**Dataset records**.
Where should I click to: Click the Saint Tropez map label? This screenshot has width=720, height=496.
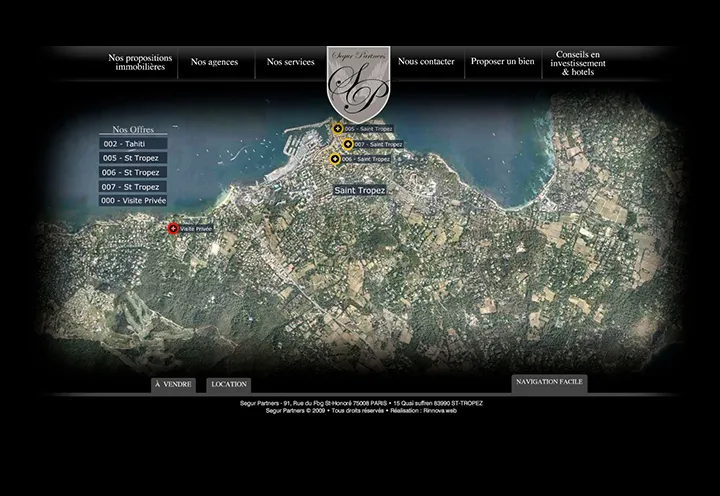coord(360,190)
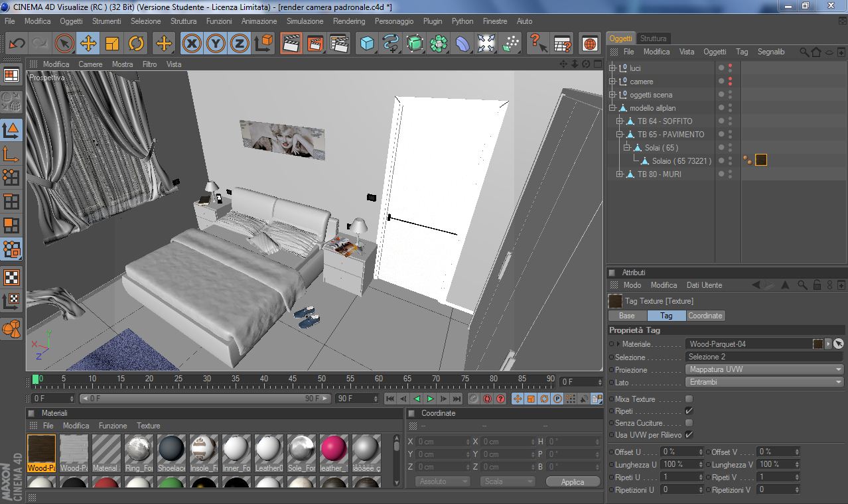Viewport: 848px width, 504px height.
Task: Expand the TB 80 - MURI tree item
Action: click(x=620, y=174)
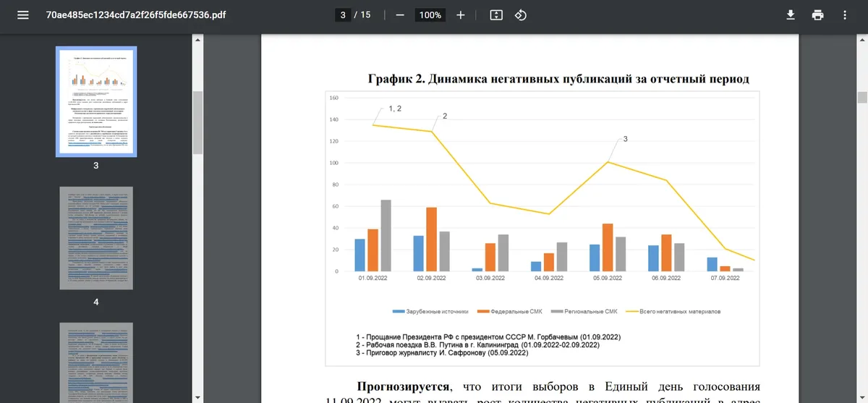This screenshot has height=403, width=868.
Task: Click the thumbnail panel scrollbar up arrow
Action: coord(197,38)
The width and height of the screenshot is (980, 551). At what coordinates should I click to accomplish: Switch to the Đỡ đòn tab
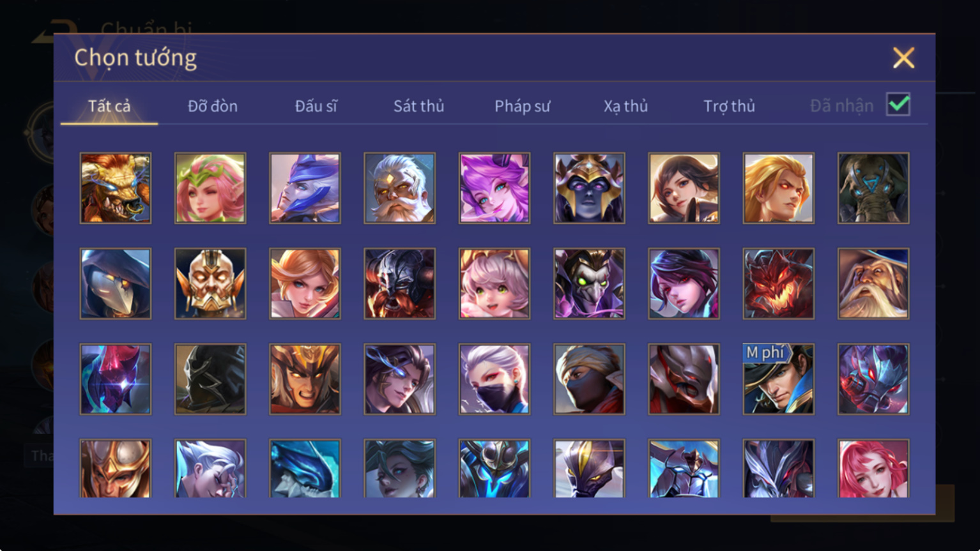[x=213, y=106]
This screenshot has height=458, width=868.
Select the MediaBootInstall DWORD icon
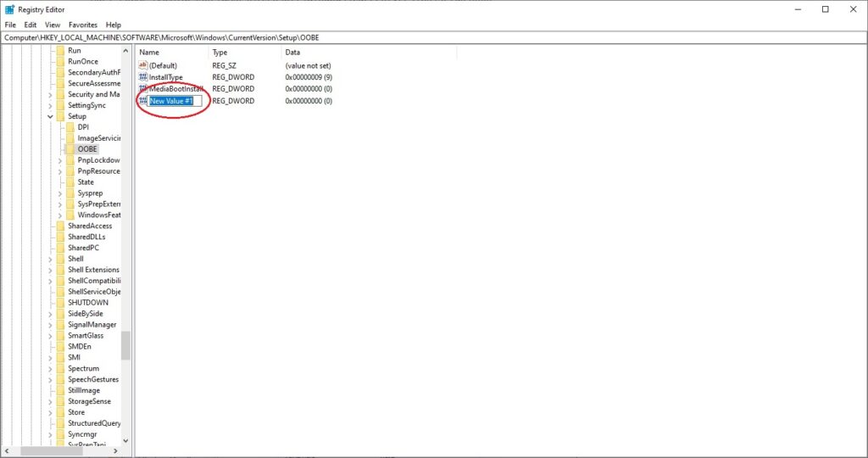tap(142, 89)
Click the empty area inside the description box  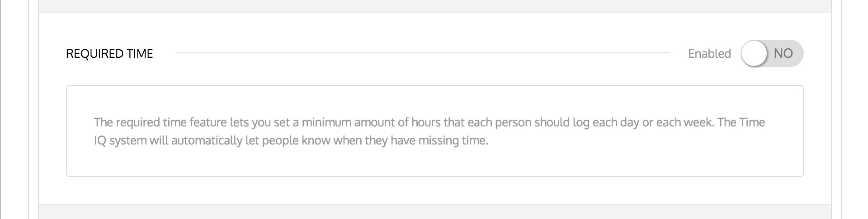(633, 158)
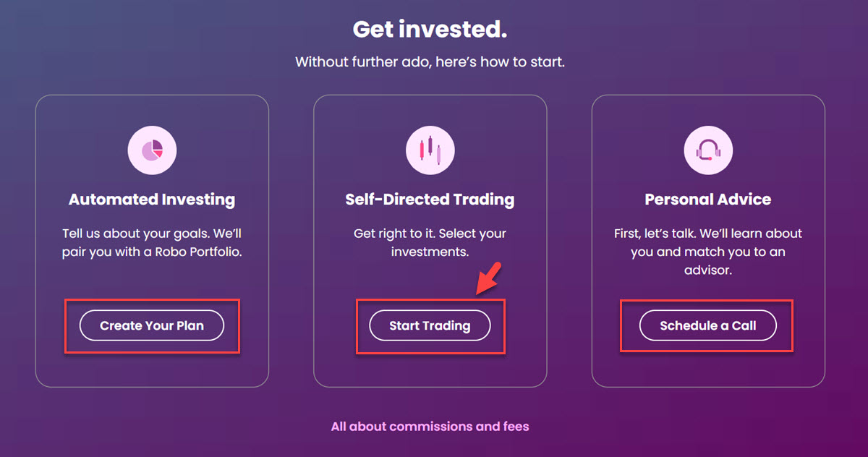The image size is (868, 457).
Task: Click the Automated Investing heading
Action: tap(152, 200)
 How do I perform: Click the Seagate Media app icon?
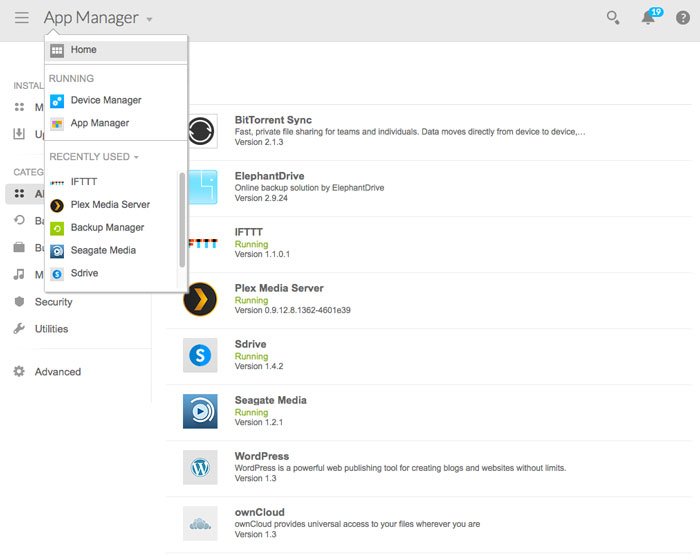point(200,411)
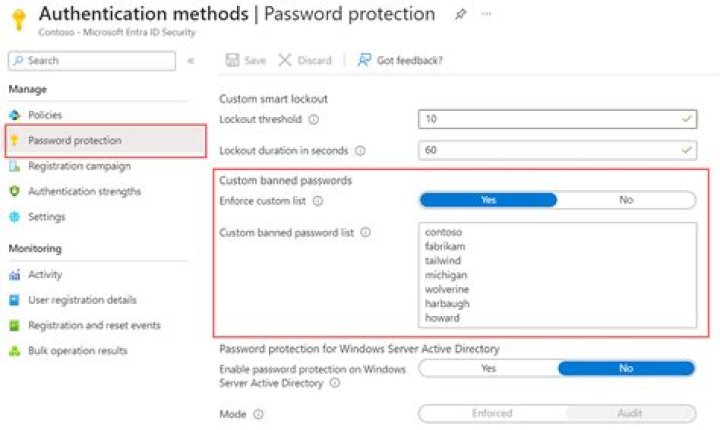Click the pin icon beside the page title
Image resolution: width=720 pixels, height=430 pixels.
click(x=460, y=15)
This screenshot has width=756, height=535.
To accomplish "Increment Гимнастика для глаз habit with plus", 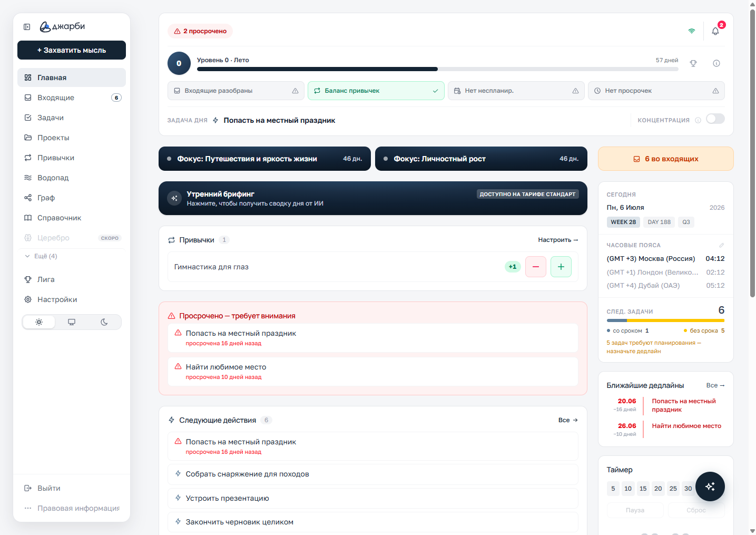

**Your objective**.
Write out the line that contains "How do I perform: Click" and every line after it to the end of the data, exactly as they stand. Omit the pictures.

**Answer section**.
 How do I perform: Click the Seagate Media app icon?
point(200,411)
Click the pin icon beside the page title
Image resolution: width=720 pixels, height=430 pixels.
click(x=460, y=15)
This screenshot has width=756, height=535.
To accomplish "Increment Гимнастика для глаз habit with plus", 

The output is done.